The nominations include best picture, directing, original screenplay, and acting nods for Hsu as well as Ke Huy Quan, and Michelle Yeoh, who play her parents. When asked which of the nominations surprised her the most, Hsu says with a laugh, “I mean, me?” But she says she was especially happy to see costume designer Shirley Kurata nominated because she had worked so closely with her on creating Jobu’s avant-garde looks. “What I’m learning is a lot of this stuff is very political, and she wasn’t pounding the pavement, like, campaigning for herself. I feel really happy and proud that her work was celebrated because I know that she is shy, but I also know that she’s brilliant.”

Stephanie Hsu in Everything Everywhere All At Once, 2022.By Allyson Riggs / A24 / Courtesy Everett Collection.

Hsu’s category includes her costar Jamie Lee Curtis, Black Panther: Wakanda Forever’s Angela Bassett, The Banshees of Inisherin’s Kerry Condon, and The Whale’s Hong Chau.
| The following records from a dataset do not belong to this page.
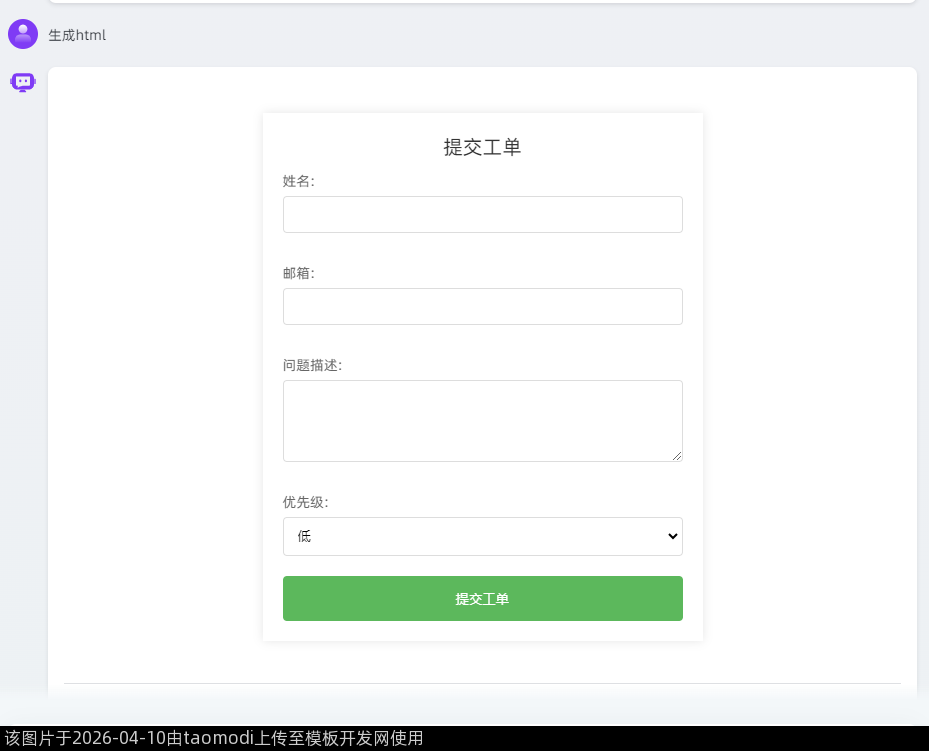This screenshot has width=929, height=751.
Task: Click the previous message card at the top
Action: click(x=482, y=1)
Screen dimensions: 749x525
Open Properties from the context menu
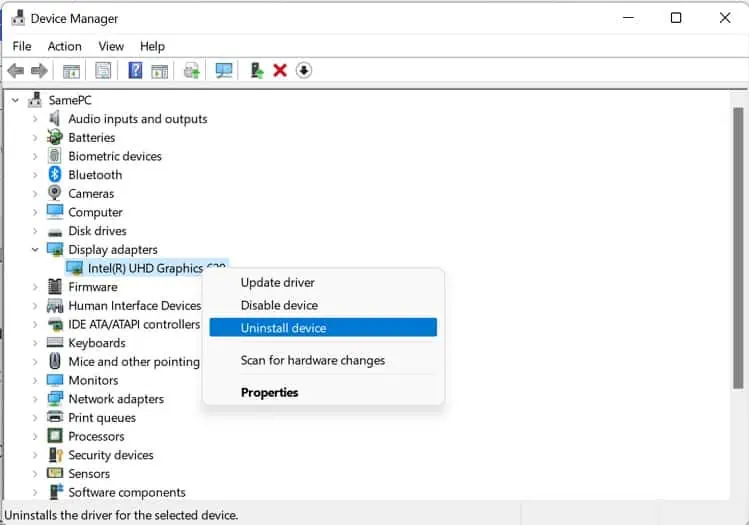tap(269, 393)
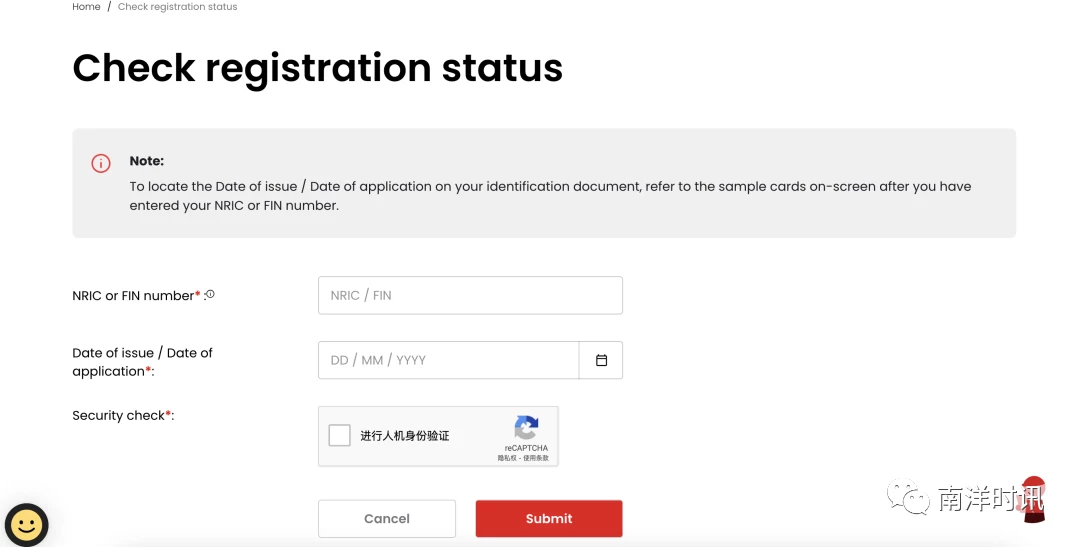
Task: Click the Security check label
Action: [123, 415]
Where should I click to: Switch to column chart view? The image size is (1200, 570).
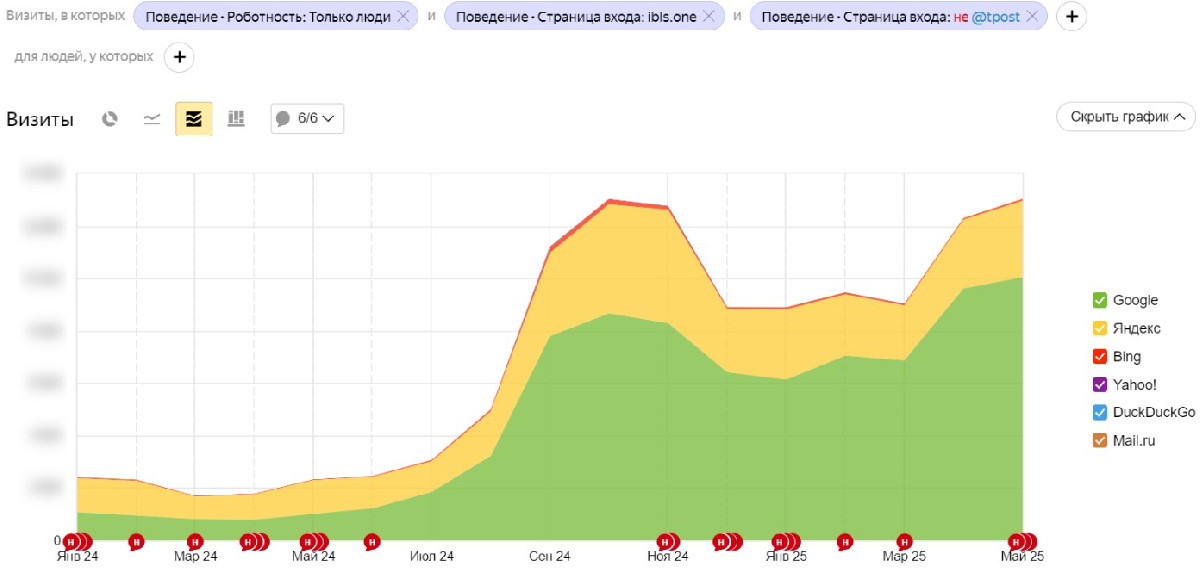236,119
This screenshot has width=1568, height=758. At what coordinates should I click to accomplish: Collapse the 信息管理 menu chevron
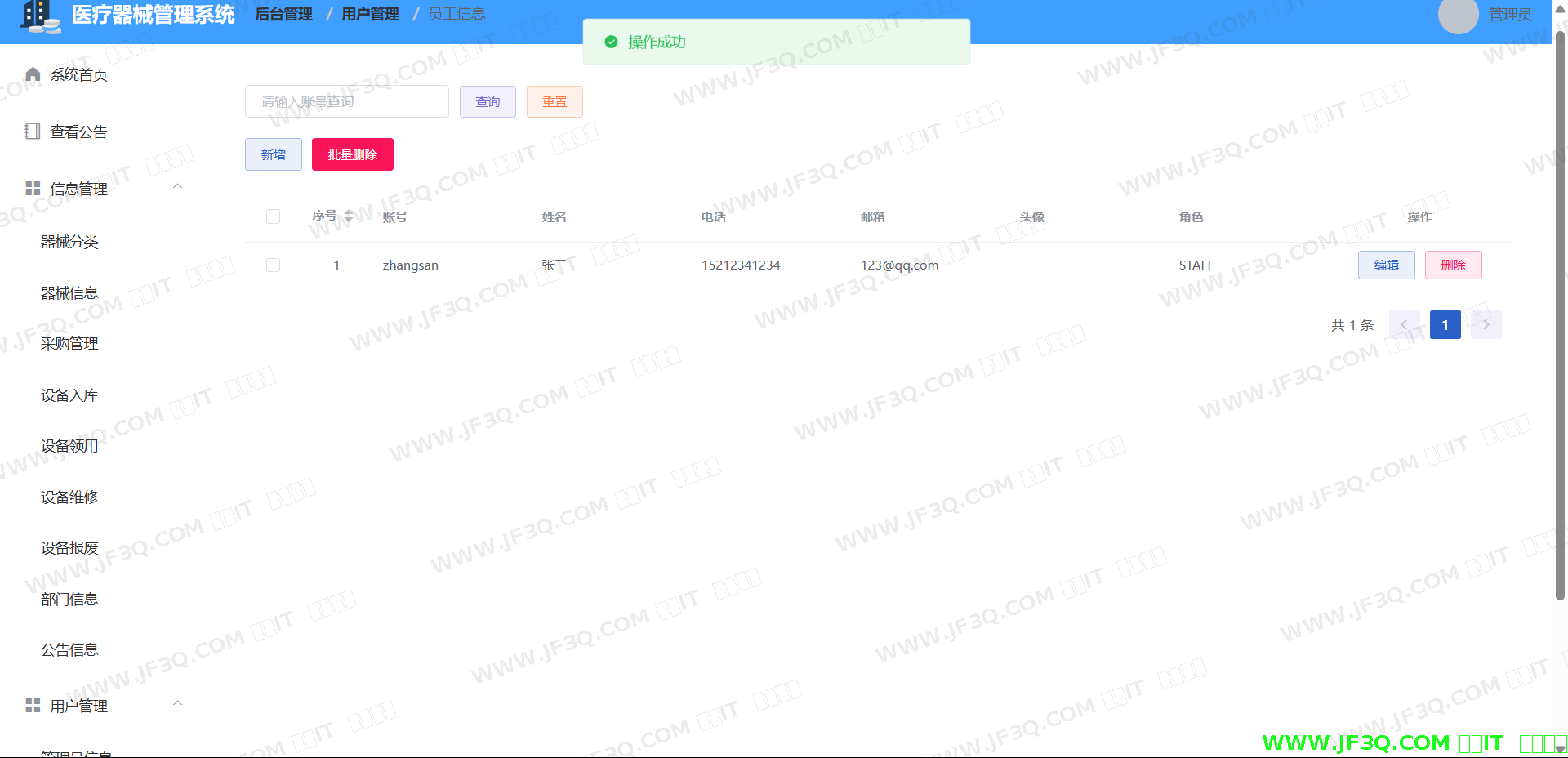click(177, 187)
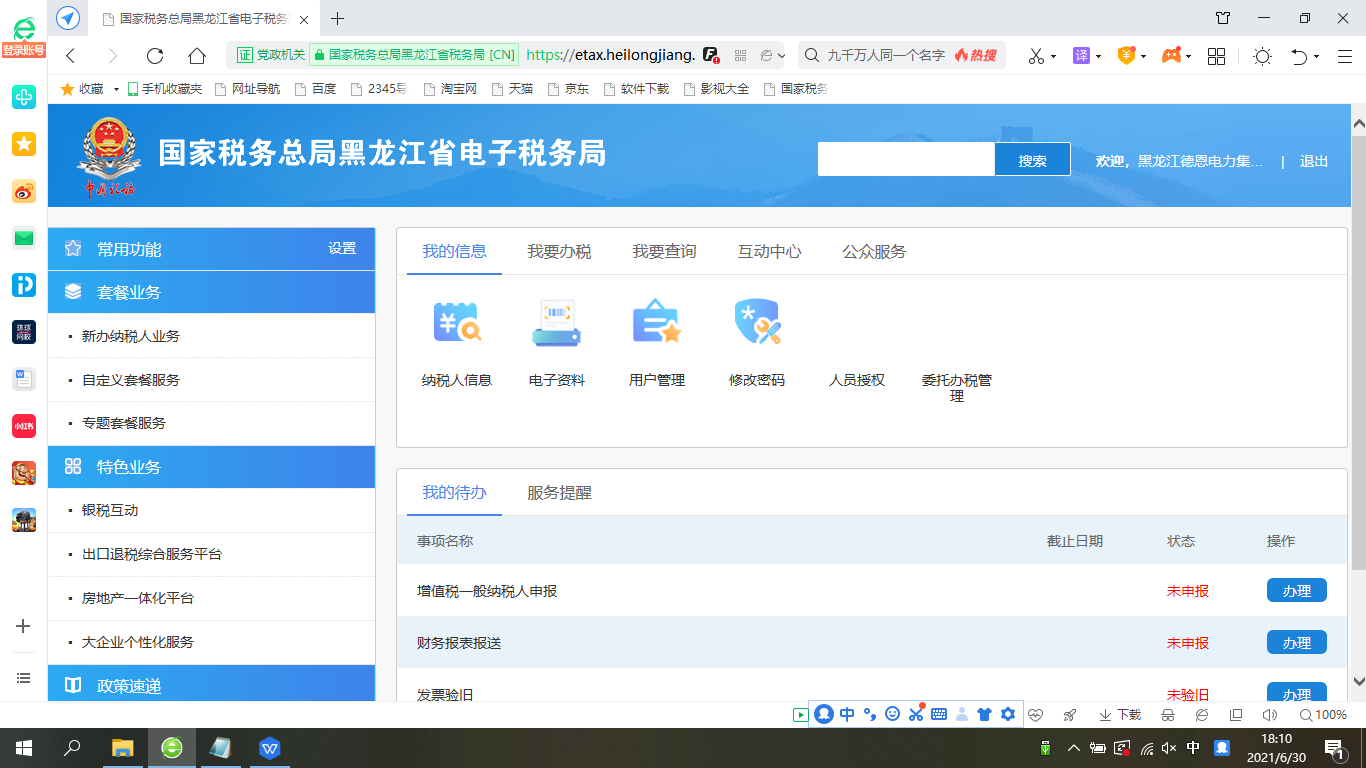
Task: Open the 译 translate dropdown arrow
Action: pyautogui.click(x=1098, y=56)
With Hsu, Chau, Quan, and Yeoh, this year’s acting lineup is the most actors of Asian descent to ever be nominated, a milestone not lost on Hsu. “I’m so honored and excited to be one person who represents this moment that I never got to see when I was a kid,” she says. “I’m just so happy and proud to be alongside these people to celebrate, to acknowledge that we have come very far and we have much further to go.”

In particular, Hsu calls Yeoh’s nomination “a really big deal.” The veteran actor is the first Asian actor to even be nominated in the lead-actress category. (Merle Oberon, who was nominated in 1936, hid her partial South Asian heritage and passed herself off as white). “I feel really proud to get to be on this journey alongside [Yeoh] and be grateful for her and get to internally celebrate her as we go through this last push.”

Still, there’s a long way to go when it comes to representation. Only two women of Asian descent have ever won Hsu’s category (Minari’s Yuh-Jung Youn in 2021 and Sayonara’s Miyoshi Umeki in 1958), and only one woman of color has ever won the lead-actress category (Halle Berry in 2002 for Monster’s Ball). “It’s not a statistic that you necessarily wanna keep harping on, but, just for myself and in my own healing, or in my own realization of how much I have internalized that there has been no space for me or that there could not be a place for me, I think back to that statistic and say, ‘What I’m feeling internally is not something I’ve fabricated in my mind. It is actually mathematically real,’” she says.